(Records from a collection)
======
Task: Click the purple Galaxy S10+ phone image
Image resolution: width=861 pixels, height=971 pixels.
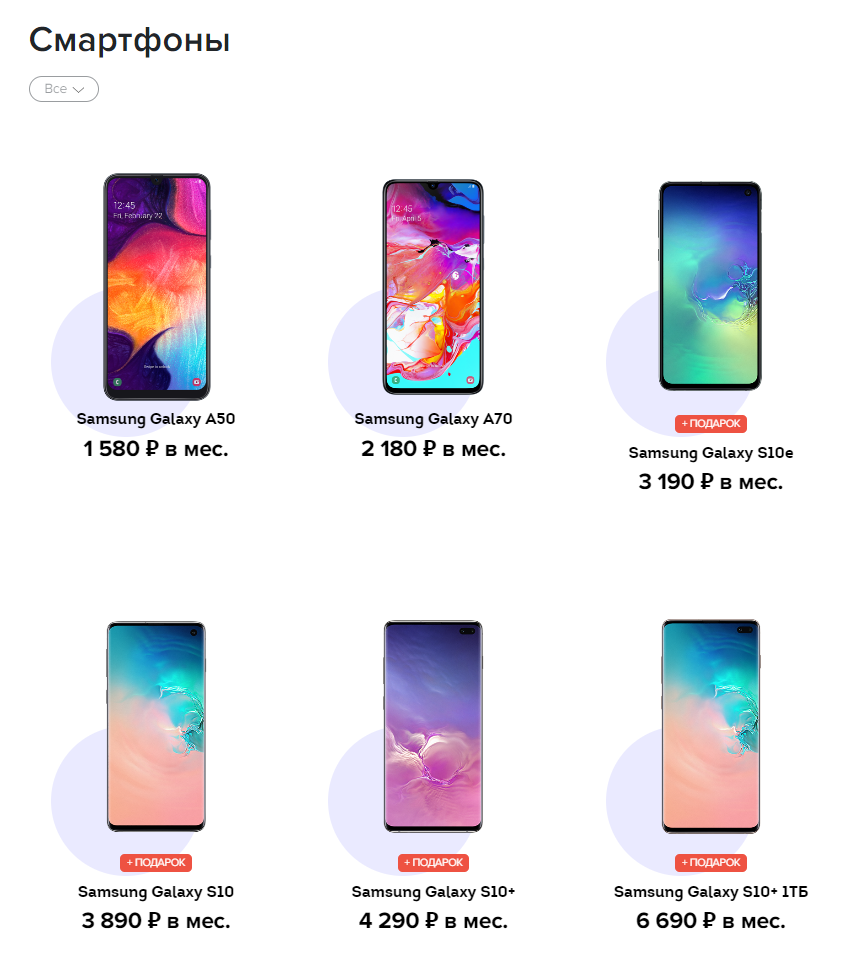Action: coord(433,726)
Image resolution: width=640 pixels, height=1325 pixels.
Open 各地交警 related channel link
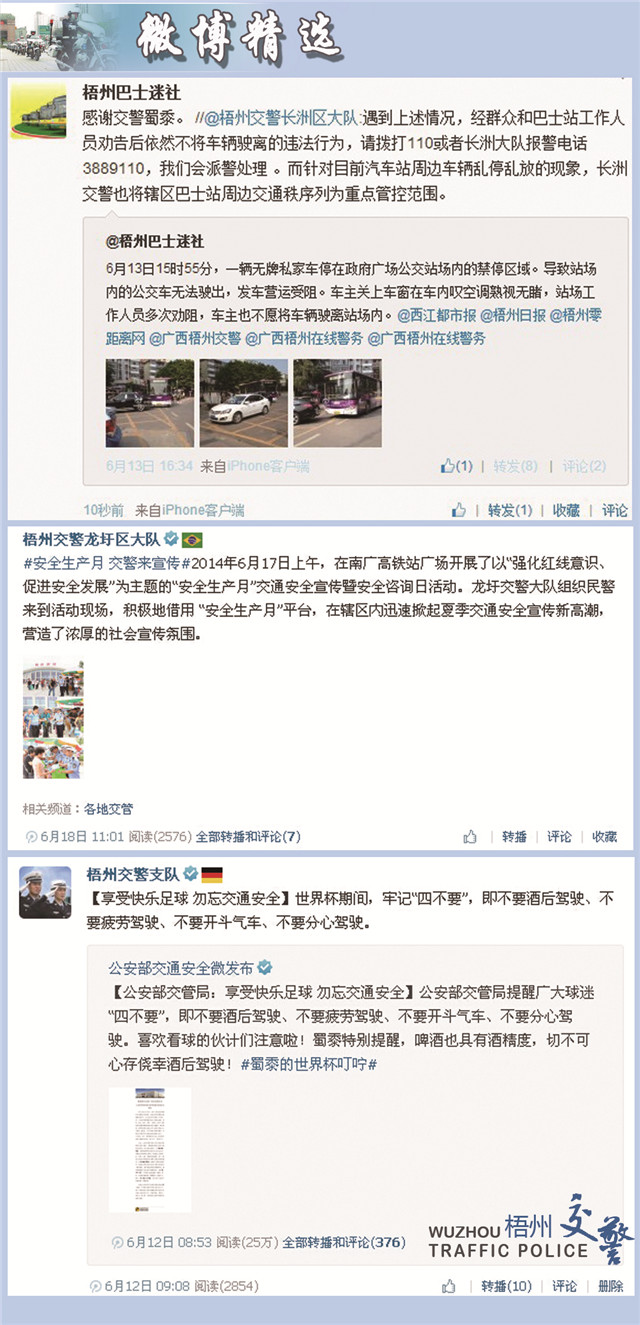coord(108,808)
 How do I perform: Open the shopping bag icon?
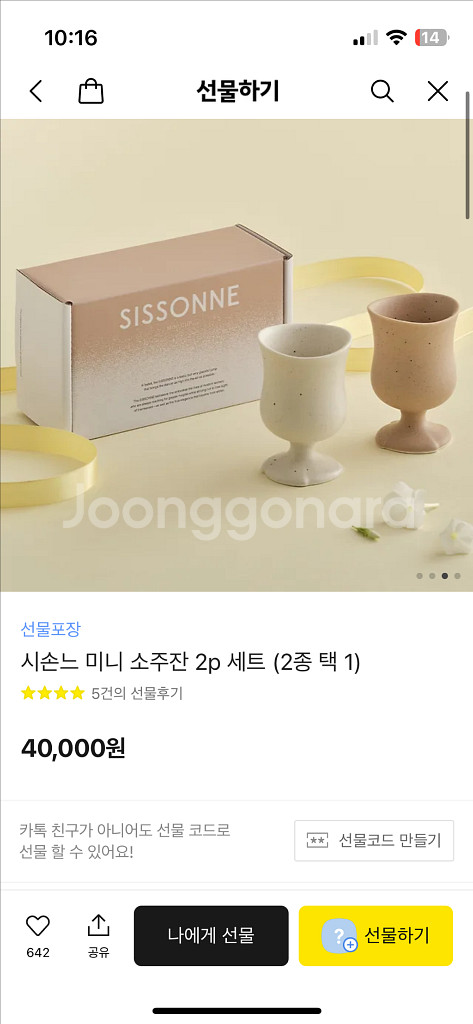click(91, 91)

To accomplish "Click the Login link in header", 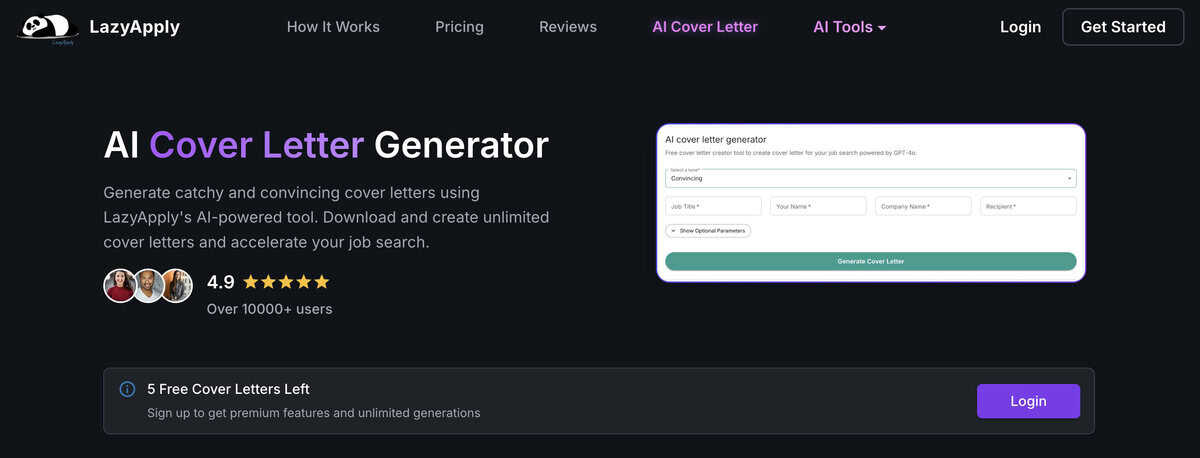I will point(1020,27).
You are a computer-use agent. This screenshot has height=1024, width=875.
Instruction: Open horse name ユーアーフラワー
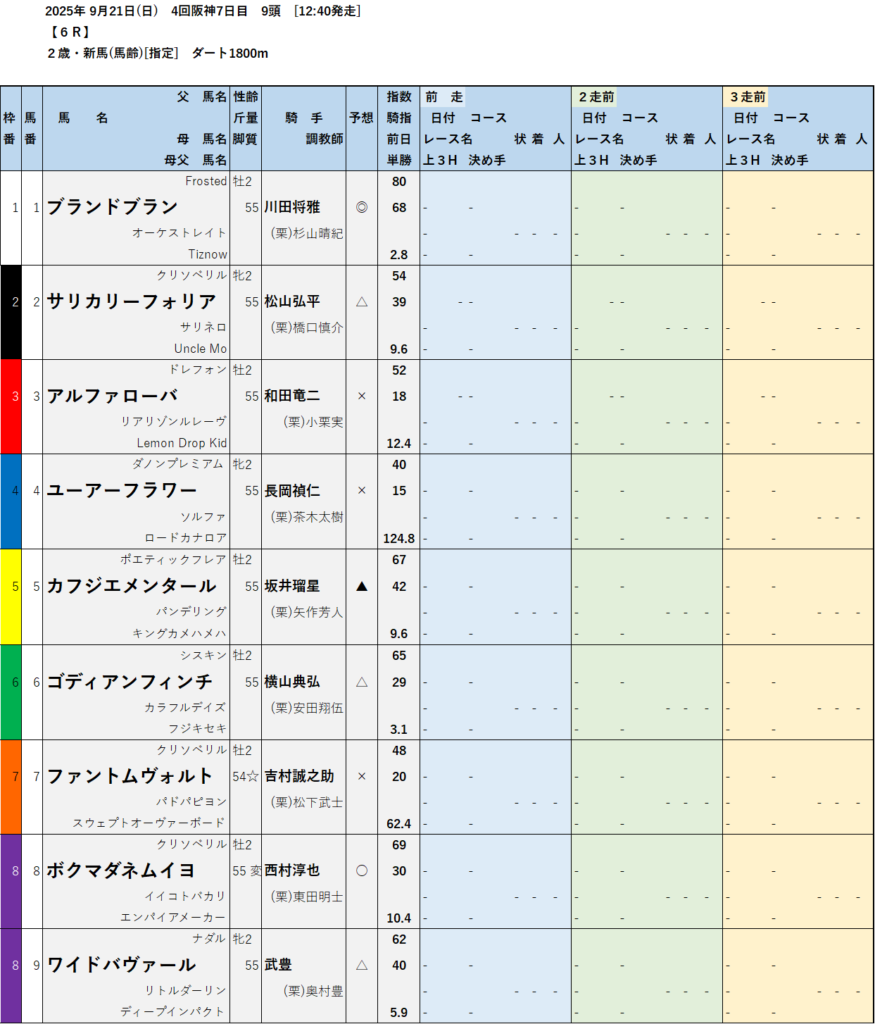click(x=122, y=491)
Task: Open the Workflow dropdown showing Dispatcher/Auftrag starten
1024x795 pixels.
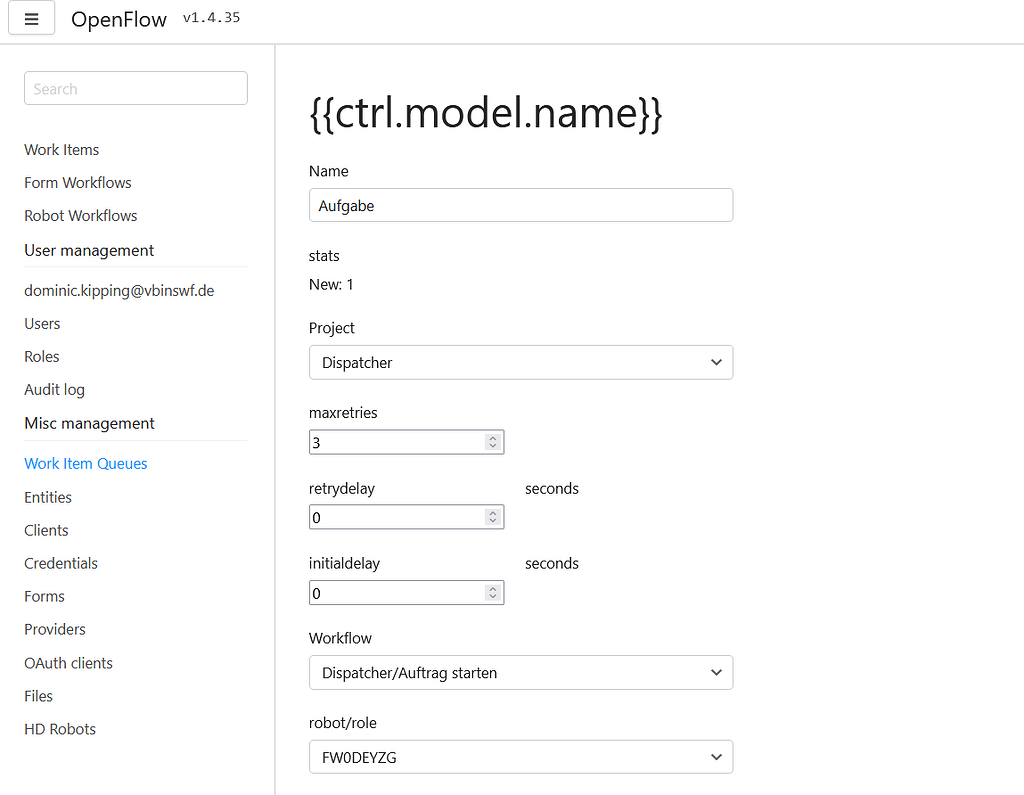Action: point(520,672)
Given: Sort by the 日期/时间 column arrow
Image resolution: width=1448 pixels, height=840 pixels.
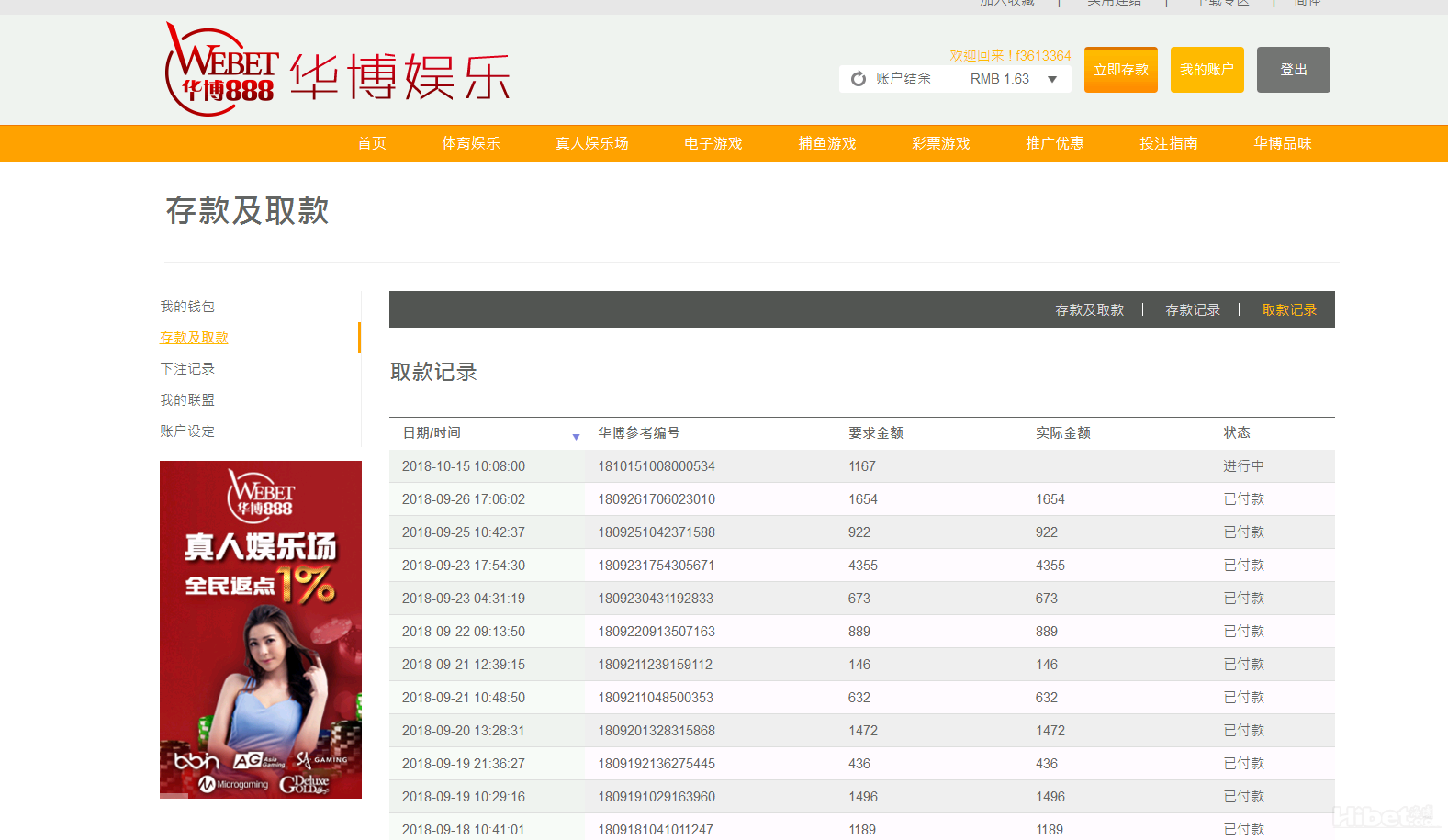Looking at the screenshot, I should (576, 437).
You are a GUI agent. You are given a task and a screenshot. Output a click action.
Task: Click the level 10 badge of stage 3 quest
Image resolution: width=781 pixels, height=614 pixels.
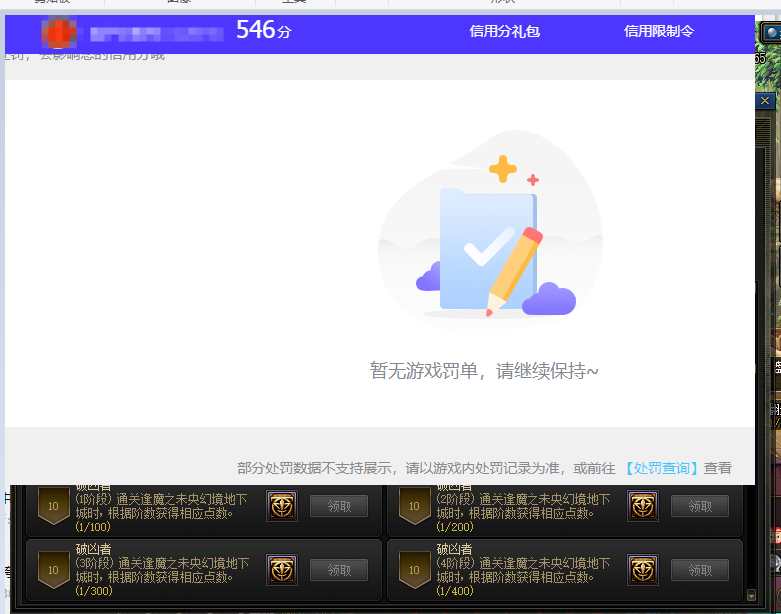pyautogui.click(x=53, y=570)
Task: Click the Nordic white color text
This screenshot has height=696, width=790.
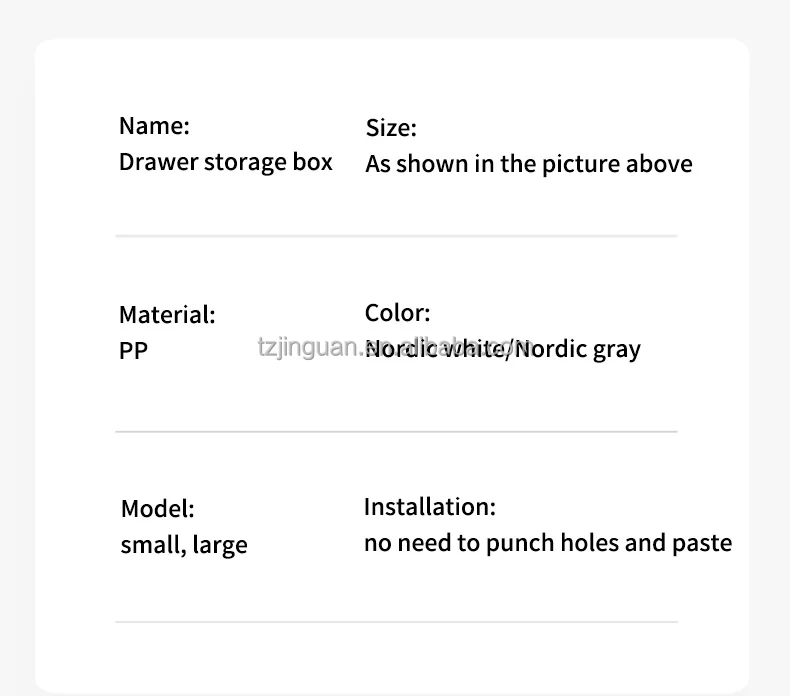Action: (x=437, y=349)
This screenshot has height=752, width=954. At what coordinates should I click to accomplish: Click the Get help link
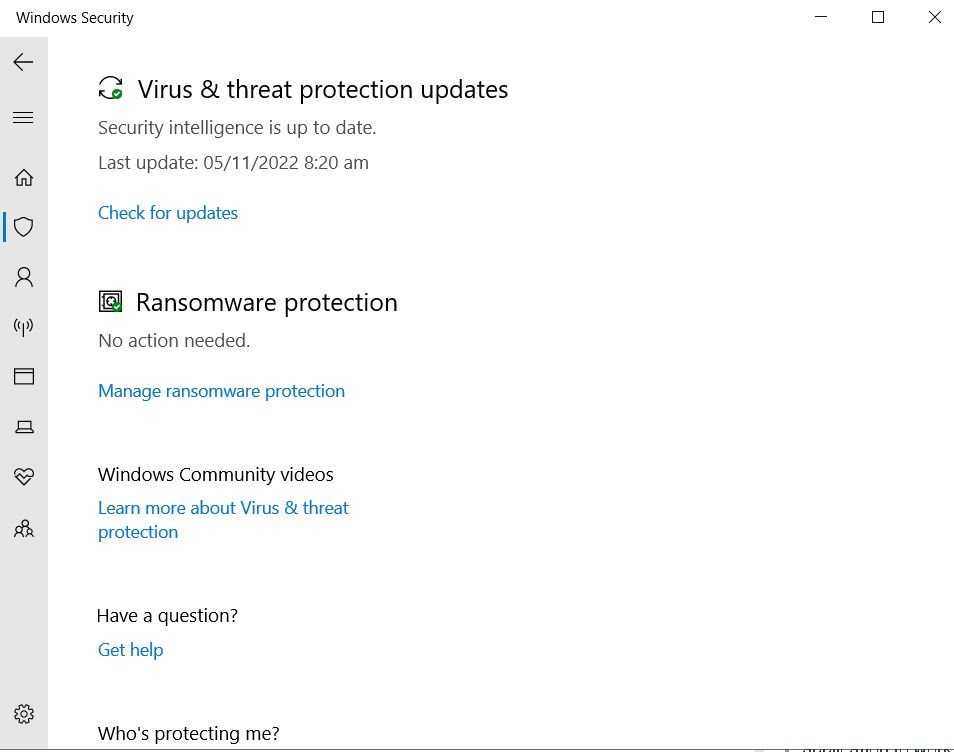[130, 650]
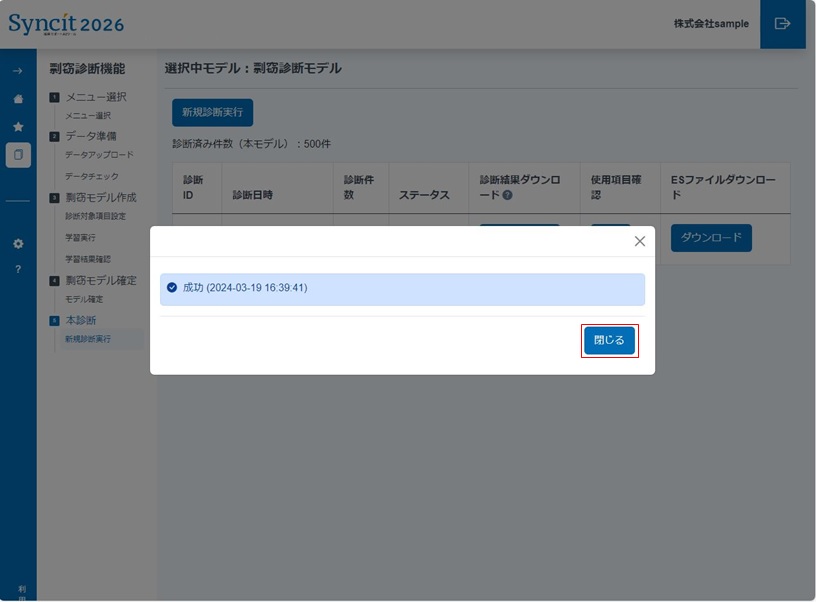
======
Your assignment = Every line from the one that contains "Image resolution: width=781" through the end of the records above is to be reproduced exactly; no picture goes in the copy.

Answer space =
Image resolution: width=781 pixels, height=614 pixels.
pyautogui.click(x=53, y=570)
Task: Click the Nordic white color text
This screenshot has height=696, width=790.
Action: (x=437, y=349)
This screenshot has height=752, width=954. At what coordinates should I click to accomplish: Click the Get help link
[130, 650]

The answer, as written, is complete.